Die Geschichte tut weh
An RändernEs ist windig. Dunkelheit legt sich über den Ort seiner Herkunft. Er fährt mit dem Fahrrad, lauscht den verstummenden Vogelstimmen, Regen klatscht in sein Gesicht. Fährt vorbei an den alten Gewächshäusern ...
Es ist windig. Dunkelheit legt sich über den Ort seiner Herkunft. Er fährt mit dem Fahrrad, lauscht den verstummenden Vogelstimmen, Regen klatscht in sein Gesicht. Fährt vorbei an den alten Gewächshäusern des Gartencenters, sieht durch geborstene Fenster Dunkelheit. Der Imbiss liegt verlassen da, ein Schild bietet den Verkauf an. In der alten Turnhalle erinnert er sich, konnte man Blut spenden, außer die Schwulen, weil deren Blut andere Menschen krank machen konnte. Nur noch wenige Meter, dann kommt er bei seinem Haus an. Ob er sich verändert hat? Sie haben sich lange nicht gesehen.
Dieser empfängt ihn im Kaputzenshirt, sein Gesicht liegt im Schatten, lächelt er?
Er folgt ihm in sein Haus, kann endlich sein Gesicht sehen. S. 18
Sie trinken Rotwein, erinnern sich, an die Brüder, die sich nicht ähnlich sahen, mit den unterschiedlichen Akzenten. Sie stachen in See, brachten ihr Muscheln oder Perlenketten mit. Sie schrie sie an, dass sie wisse, dass sie keine Brüder seien, sondern schwul und schmiss die Perlenkette von sich.

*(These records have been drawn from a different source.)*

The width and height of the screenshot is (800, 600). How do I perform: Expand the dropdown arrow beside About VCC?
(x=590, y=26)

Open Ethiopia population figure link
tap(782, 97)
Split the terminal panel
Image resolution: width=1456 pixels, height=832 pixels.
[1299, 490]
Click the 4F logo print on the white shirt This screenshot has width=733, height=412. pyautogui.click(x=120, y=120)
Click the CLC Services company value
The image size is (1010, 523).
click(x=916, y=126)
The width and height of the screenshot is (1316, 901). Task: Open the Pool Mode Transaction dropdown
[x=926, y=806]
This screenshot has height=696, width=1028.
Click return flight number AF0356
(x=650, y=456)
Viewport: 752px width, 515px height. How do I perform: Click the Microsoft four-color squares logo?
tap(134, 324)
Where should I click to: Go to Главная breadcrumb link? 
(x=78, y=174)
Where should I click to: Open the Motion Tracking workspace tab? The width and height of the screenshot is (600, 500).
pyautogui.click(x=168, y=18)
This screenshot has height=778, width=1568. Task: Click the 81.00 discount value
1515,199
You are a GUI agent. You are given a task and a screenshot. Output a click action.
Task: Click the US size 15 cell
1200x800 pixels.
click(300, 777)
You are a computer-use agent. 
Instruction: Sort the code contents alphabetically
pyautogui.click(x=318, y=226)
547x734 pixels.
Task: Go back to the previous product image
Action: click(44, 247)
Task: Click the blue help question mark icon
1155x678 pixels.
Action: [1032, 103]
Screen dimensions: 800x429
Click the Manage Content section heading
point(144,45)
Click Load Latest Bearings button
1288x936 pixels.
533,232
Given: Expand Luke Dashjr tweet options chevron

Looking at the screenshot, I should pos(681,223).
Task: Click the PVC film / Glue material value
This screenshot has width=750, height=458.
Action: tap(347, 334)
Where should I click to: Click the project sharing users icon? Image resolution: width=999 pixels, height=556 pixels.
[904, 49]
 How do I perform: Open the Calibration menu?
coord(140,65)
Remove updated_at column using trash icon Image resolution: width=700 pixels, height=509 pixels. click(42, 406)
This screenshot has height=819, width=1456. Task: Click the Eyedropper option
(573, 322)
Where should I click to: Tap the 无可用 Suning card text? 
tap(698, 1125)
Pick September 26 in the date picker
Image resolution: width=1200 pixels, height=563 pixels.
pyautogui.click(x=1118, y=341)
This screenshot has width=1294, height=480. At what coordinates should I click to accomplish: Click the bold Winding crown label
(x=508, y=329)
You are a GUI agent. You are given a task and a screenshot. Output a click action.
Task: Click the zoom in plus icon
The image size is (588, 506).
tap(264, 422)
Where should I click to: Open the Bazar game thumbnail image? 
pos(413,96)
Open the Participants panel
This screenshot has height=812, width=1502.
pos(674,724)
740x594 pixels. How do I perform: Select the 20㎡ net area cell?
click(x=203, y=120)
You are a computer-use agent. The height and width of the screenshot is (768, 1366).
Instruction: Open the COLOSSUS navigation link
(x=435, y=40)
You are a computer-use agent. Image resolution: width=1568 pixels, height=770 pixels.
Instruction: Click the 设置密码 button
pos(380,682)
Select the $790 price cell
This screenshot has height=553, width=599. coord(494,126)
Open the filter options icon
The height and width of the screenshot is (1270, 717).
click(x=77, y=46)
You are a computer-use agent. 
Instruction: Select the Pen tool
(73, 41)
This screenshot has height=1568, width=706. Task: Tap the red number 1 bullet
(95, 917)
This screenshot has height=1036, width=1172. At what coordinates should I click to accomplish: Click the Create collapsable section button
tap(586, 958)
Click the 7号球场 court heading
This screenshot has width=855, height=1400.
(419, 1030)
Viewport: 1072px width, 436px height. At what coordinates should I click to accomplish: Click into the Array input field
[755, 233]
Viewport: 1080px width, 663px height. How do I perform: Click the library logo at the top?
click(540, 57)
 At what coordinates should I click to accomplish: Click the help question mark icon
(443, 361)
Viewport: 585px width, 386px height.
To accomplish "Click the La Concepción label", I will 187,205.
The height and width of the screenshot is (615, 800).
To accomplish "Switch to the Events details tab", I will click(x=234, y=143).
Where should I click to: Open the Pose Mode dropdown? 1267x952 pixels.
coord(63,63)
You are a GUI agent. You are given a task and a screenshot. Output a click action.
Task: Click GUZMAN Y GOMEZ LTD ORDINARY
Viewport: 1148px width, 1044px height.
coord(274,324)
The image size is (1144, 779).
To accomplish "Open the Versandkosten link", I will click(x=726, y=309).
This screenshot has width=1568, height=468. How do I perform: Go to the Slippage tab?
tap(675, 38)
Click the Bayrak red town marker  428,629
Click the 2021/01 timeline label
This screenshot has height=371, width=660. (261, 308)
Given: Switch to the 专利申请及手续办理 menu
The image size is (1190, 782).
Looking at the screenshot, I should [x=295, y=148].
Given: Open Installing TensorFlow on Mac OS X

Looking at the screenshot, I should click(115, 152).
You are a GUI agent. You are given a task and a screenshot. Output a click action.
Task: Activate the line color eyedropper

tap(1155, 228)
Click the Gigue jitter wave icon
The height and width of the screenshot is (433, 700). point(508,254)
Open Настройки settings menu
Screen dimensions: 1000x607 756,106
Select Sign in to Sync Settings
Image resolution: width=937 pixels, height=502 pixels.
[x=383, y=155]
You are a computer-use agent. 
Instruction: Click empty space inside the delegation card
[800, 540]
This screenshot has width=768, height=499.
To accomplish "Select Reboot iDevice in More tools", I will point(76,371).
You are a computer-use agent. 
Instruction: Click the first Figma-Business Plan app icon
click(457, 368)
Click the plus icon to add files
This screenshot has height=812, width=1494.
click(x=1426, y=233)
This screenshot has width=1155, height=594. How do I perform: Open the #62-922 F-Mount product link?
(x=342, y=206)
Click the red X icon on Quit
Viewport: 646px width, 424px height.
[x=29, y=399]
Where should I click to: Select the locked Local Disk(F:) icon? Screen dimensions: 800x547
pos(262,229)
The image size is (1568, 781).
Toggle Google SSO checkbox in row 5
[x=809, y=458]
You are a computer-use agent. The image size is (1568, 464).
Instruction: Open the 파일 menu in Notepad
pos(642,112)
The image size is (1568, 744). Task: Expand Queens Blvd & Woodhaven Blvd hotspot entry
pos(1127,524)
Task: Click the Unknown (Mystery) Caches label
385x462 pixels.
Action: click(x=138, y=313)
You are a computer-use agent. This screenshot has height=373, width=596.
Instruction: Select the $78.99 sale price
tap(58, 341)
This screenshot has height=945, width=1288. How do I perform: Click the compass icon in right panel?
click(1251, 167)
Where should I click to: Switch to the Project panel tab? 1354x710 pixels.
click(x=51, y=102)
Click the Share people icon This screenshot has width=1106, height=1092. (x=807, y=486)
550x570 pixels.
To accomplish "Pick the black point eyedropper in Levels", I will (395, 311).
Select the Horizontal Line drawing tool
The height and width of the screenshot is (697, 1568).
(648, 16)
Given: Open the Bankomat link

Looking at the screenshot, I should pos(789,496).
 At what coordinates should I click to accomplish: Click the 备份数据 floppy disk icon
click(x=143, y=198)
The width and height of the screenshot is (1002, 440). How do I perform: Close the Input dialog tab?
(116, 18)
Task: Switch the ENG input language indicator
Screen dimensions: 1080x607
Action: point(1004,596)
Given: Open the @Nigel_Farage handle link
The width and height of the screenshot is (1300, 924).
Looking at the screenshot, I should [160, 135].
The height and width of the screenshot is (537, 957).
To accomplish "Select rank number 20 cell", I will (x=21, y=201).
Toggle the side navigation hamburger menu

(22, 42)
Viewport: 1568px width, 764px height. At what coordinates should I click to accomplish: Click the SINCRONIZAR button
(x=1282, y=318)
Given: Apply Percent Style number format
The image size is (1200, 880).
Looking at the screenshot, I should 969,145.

Damals, in der Waschküche seiner Eltern bat jener ihn, vor diesem auf die Knie zu gehen. Danach hatte der nichts mehr mit Männern und hatte es auch niemandem erzählt. Er selbst hatte ständig Sex mit Männern, ausschließlich mit ihnen. Mit denen, mit den Familienfotos an der Wand, denen, mit dem kalten Blick, denen, die in seinen Schoß weinten.
Hatte er jenem erzählt, wie sie ihn die Treppe heruntergerufen hatte? Er wußte, dass sie es ernst meinte. Er rannte nach unten, raus, sah seine Burg in Teilen, sein Musikheft, die Schrift vom Regen verschwommen. Sie fluchte in der Küche und zündete sich eine Zigarette an, während er im nassen Kies kniete.
Fazit: Die Geschichte beginnt vor einer düsteren Kulisse. Alles wirkt verlassen und hoffnungslos. Der Autor tastet sich langsam an die Vergangenheit des namenlosen Ich – Erzählers heran. Angelo Tijssens holt den wichtigsten Part seiner Kindheit und Jugend, den, den er verehrt hat, in die Gegenwart und lässt sie sich treffen. Lässt seinen Protagonisten zurückdenken. Immer wieder blitzen scharfkantige Szenen auf, in denen er von seiner Mutter misshandelt wird. Er ist ganz allein mit ihr, niemand sieht seine Narben oder blauen Flecken, hilft ihm. Die Geschichte tut weh, sein Schmerz und seine Resignation sind so spürbar, wie seine Wertlosigkeit. Er lässt sich von allen Menschen, denen er begegnet, benutzen. Eine extrem unangenehm berührende Geschichte, einfach gut gemacht, weil es so stark zeigt, wie jemand sich fühlt, der nirgendwo hingehört und die schwere Last des Erlebten mit sich herumschleppt.